◆ **WORK REQUIRED**: The copy you return should hold only the lines from the top of the data below through the line with "The height and width of the screenshot is (732, 1568).", each duplicated exactly and with no pictures.
Segment Start: STUDY MATERIAL
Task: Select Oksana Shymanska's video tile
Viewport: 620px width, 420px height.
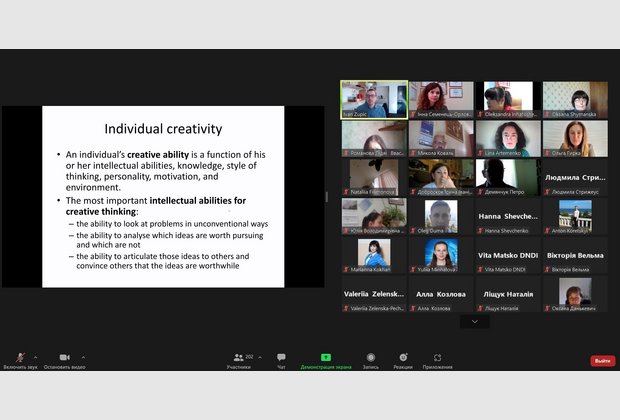Action: pos(575,100)
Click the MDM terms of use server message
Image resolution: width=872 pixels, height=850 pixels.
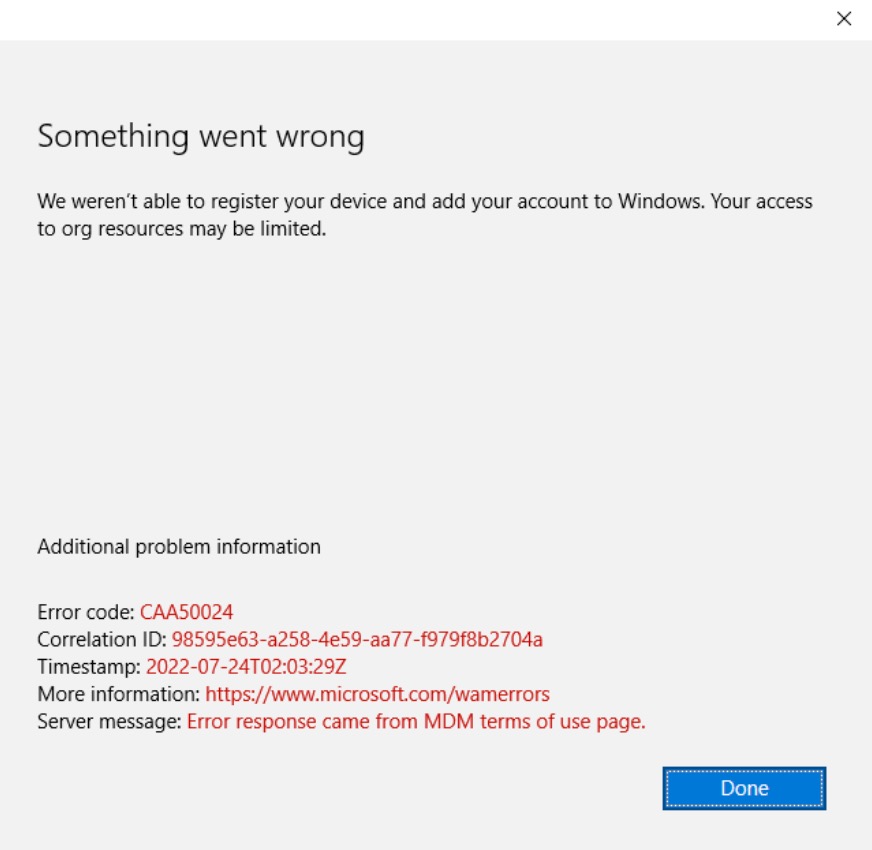[416, 721]
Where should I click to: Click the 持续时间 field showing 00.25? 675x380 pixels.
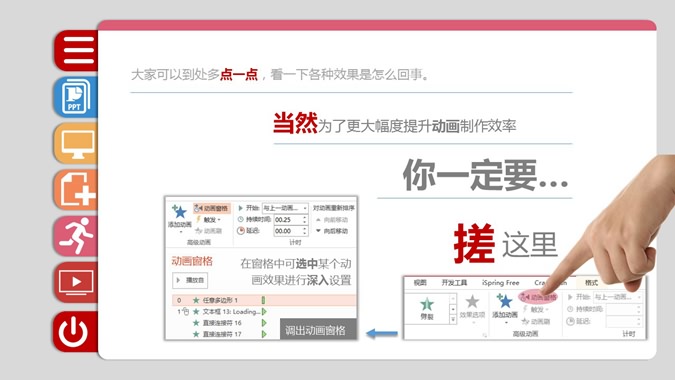291,219
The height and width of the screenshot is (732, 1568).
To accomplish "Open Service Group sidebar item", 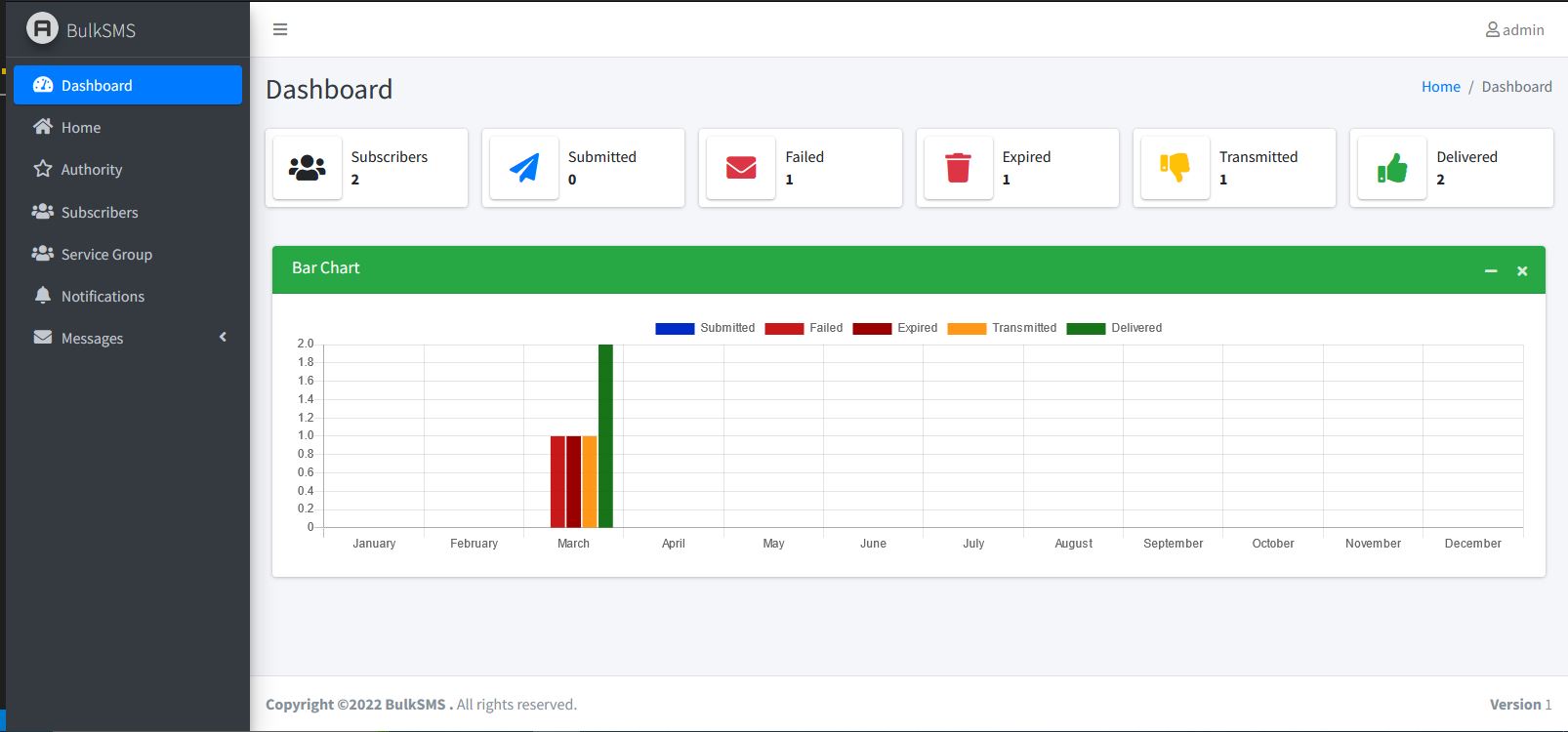I will 106,254.
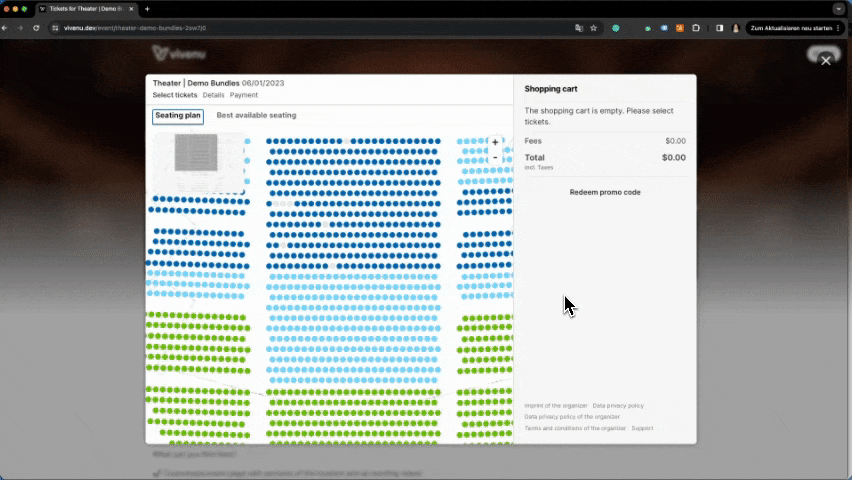Open Terms and conditions of the organizer

pos(575,428)
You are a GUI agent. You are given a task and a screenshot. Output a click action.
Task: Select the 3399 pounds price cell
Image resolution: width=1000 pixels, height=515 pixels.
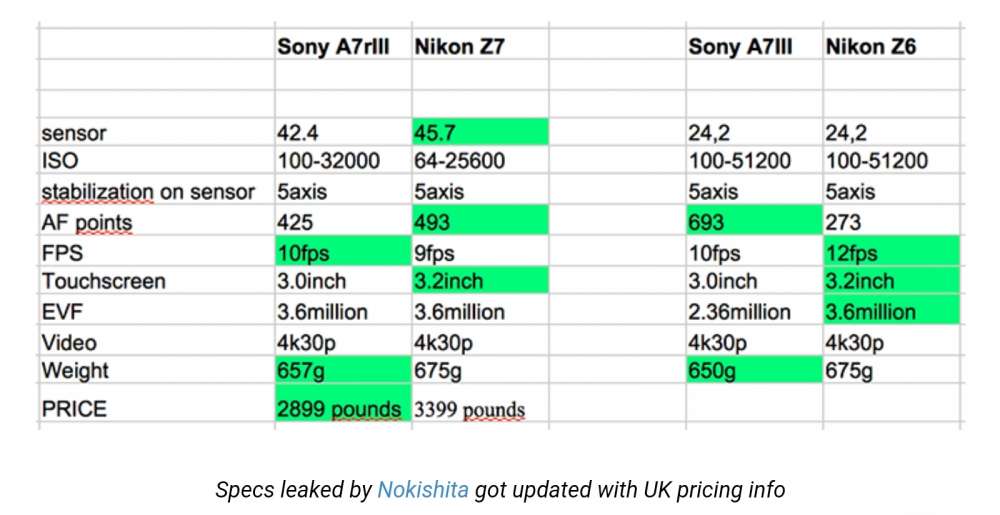pyautogui.click(x=470, y=409)
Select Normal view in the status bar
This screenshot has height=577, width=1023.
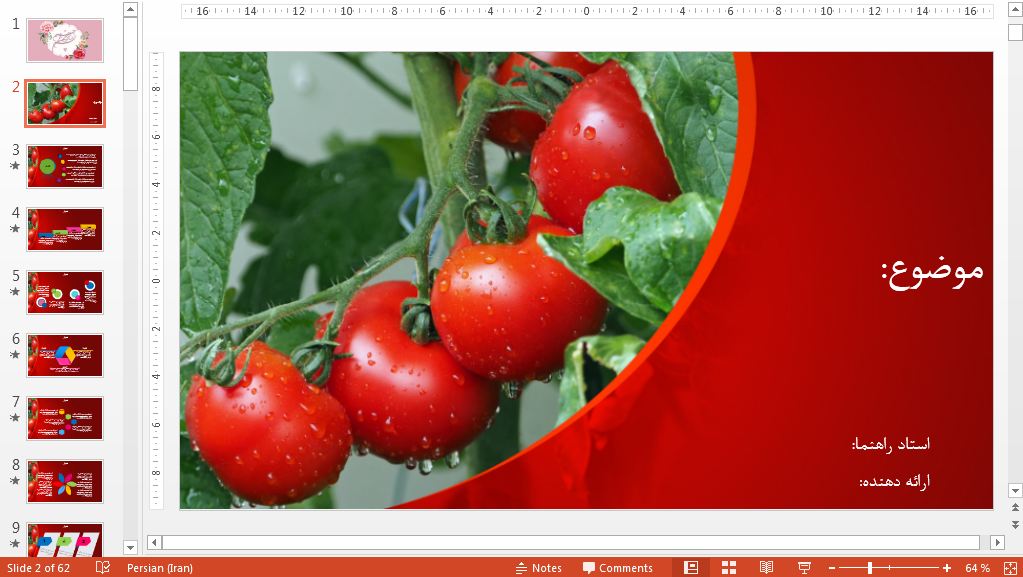tap(689, 567)
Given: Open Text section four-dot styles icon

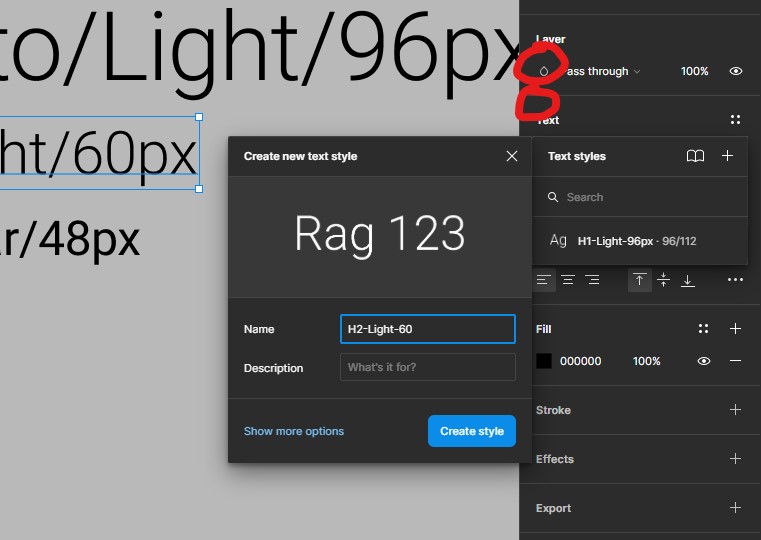Looking at the screenshot, I should point(735,120).
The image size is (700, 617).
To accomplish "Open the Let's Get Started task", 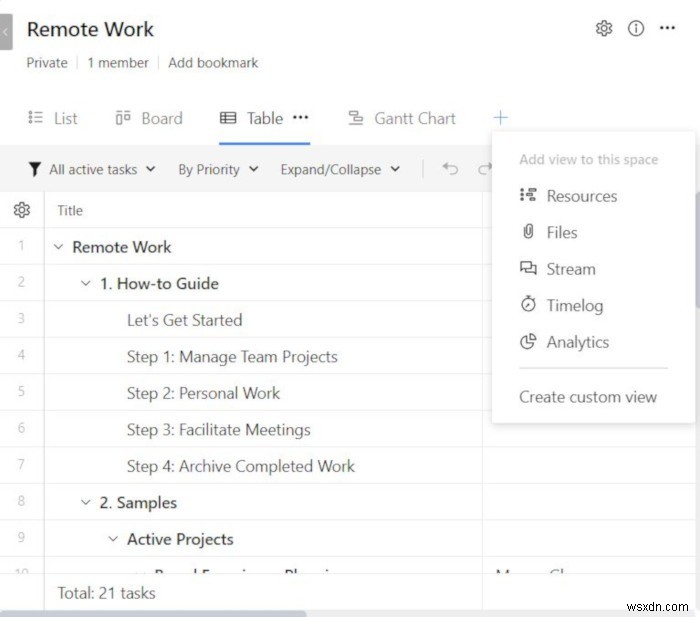I will click(x=184, y=320).
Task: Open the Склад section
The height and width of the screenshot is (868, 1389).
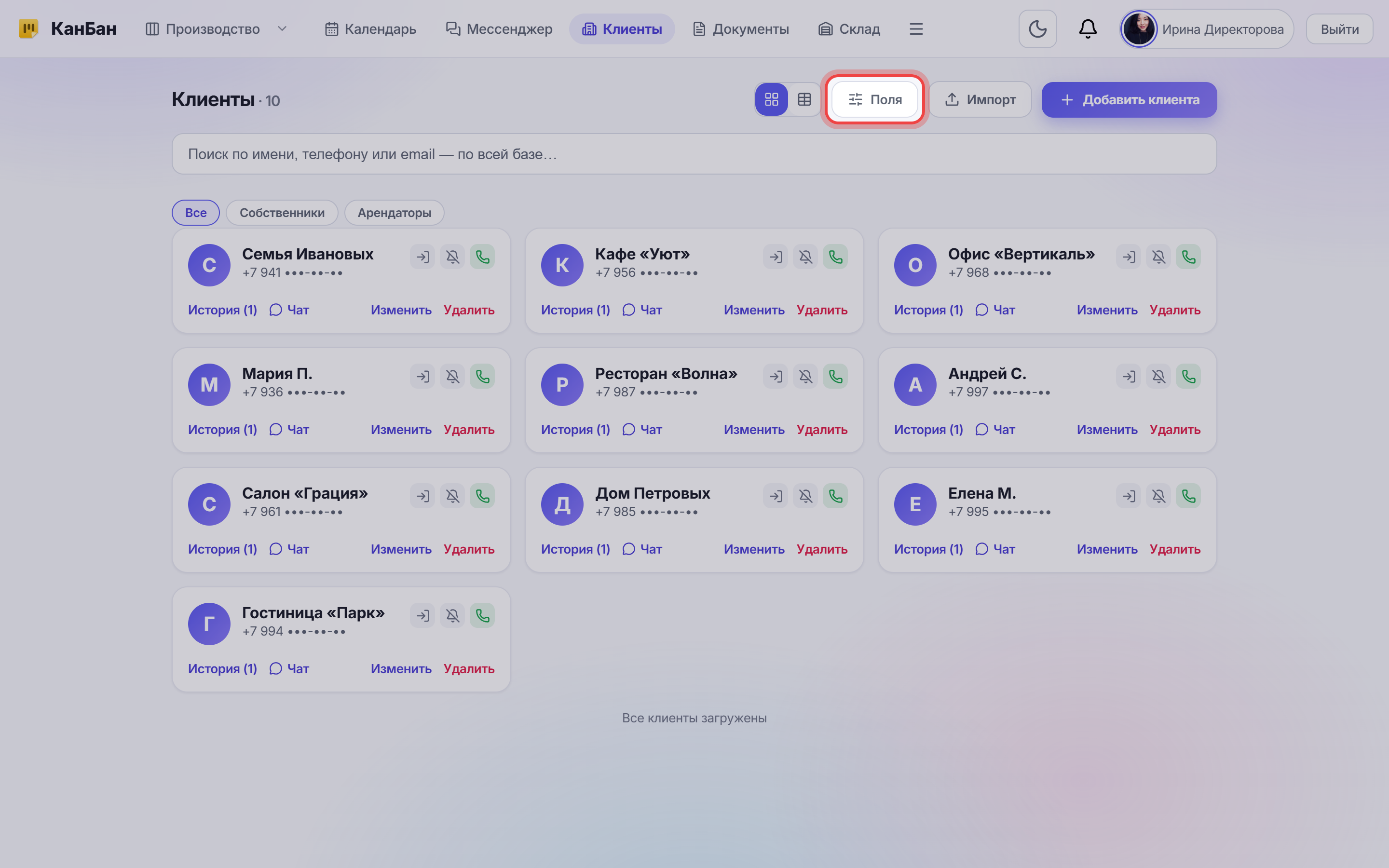Action: tap(849, 29)
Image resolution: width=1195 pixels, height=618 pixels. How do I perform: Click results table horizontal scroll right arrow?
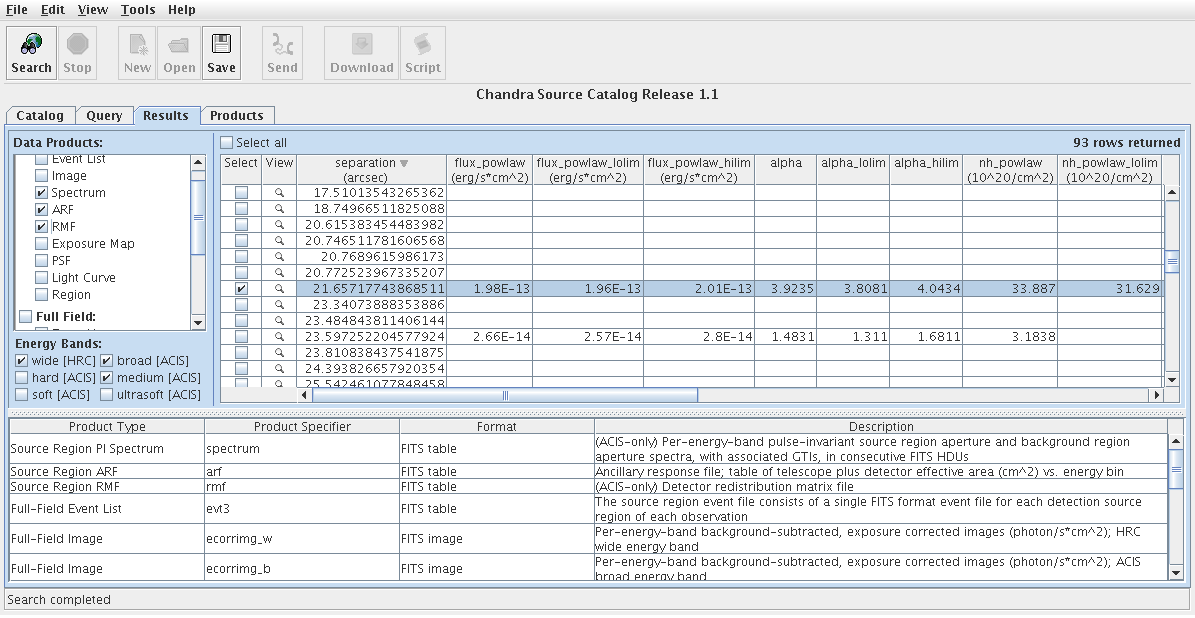click(1157, 396)
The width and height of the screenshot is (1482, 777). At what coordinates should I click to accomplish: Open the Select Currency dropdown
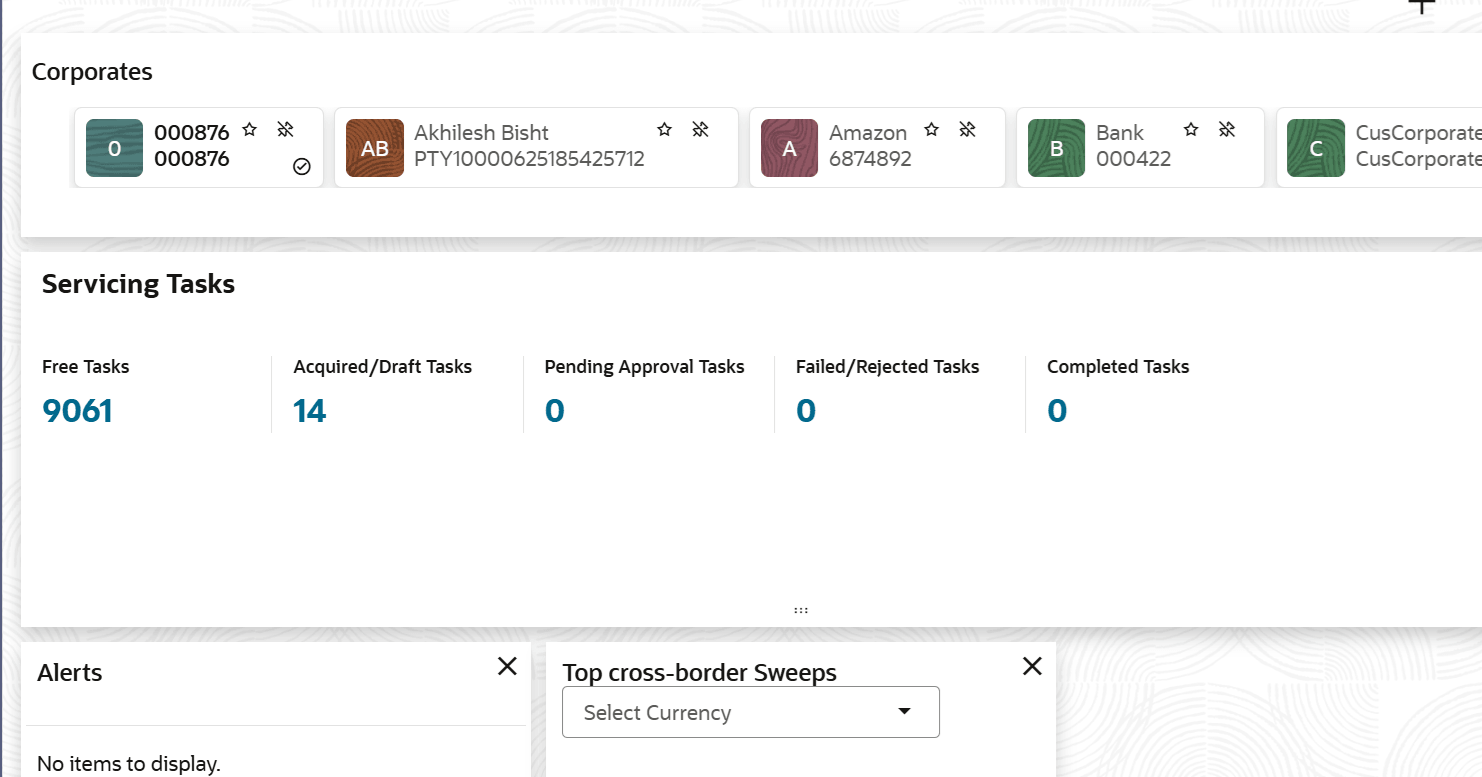(750, 712)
Segment End: STUDY MATERIAL
◆ **TASK OUTPUT**:
Task: Select Oksana Shymanska's video tile
Viewport: 620px width, 420px height.
Action: pos(575,100)
Click the MDM terms of use server message
Image resolution: width=872 pixels, height=850 pixels.
[416, 721]
Where should I click to: Click the 持续时间 field showing 00.25? 675x380 pixels.
291,219
The height and width of the screenshot is (732, 1568).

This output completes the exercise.